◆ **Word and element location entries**
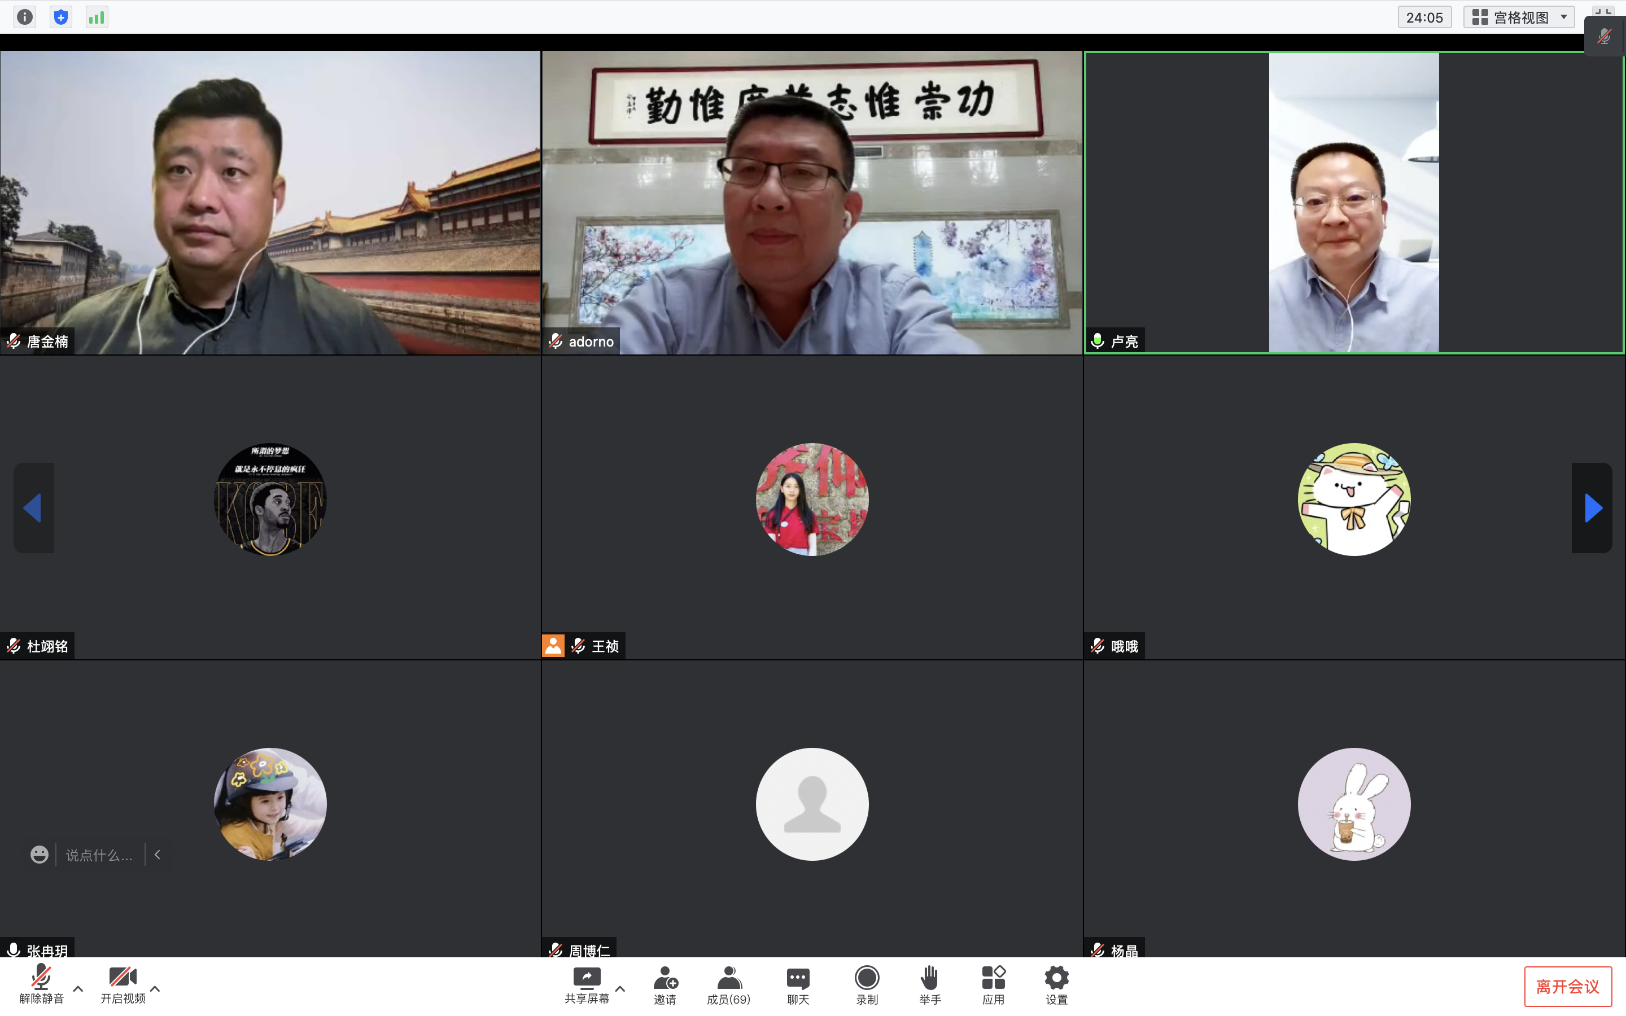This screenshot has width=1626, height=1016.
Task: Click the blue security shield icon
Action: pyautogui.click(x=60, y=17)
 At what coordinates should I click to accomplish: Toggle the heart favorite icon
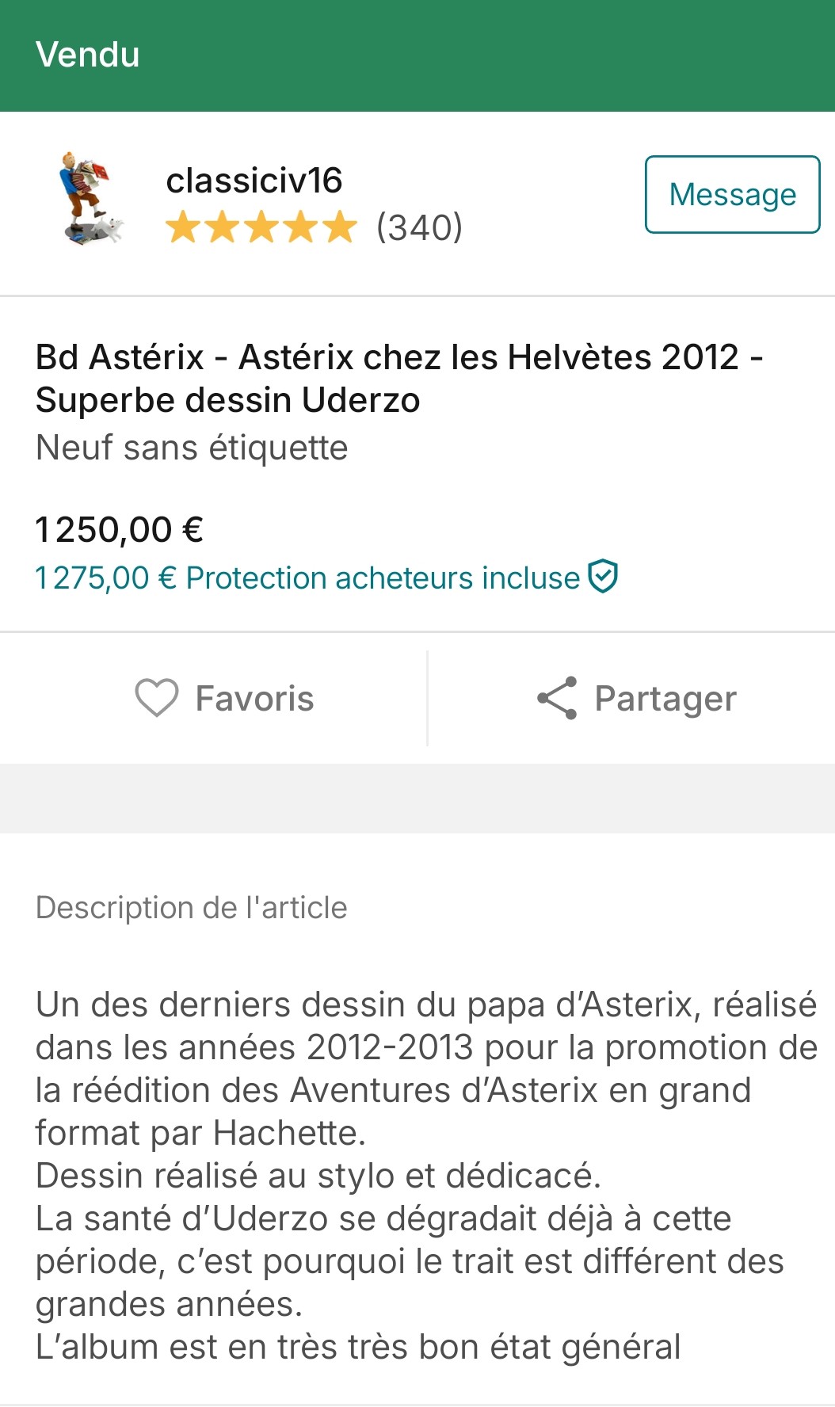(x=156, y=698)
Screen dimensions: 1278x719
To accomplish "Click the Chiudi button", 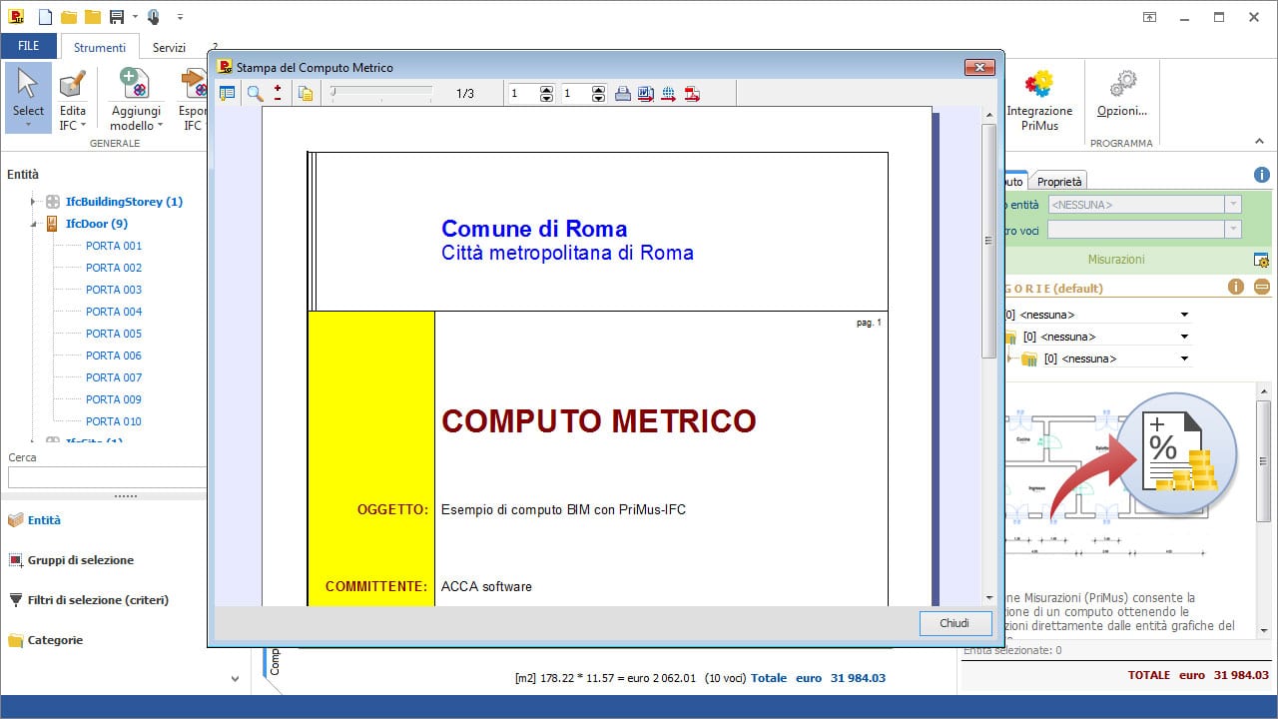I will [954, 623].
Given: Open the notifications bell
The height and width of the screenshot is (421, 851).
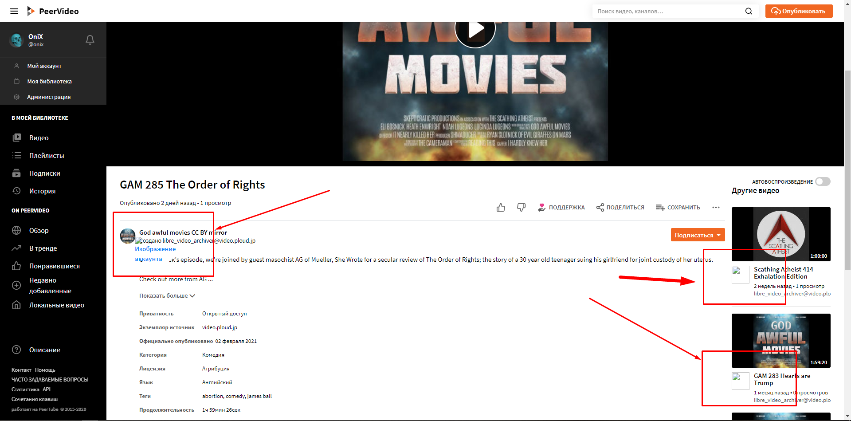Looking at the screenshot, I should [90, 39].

◆ **What is asked**
Copy the entries word for word, from the line with "Given: Open the notifications bell" through the end of the entries. Leave the pictures out of your copy.

◆ **Full output**
Given: Open the notifications bell
The height and width of the screenshot is (421, 851).
Looking at the screenshot, I should [90, 39].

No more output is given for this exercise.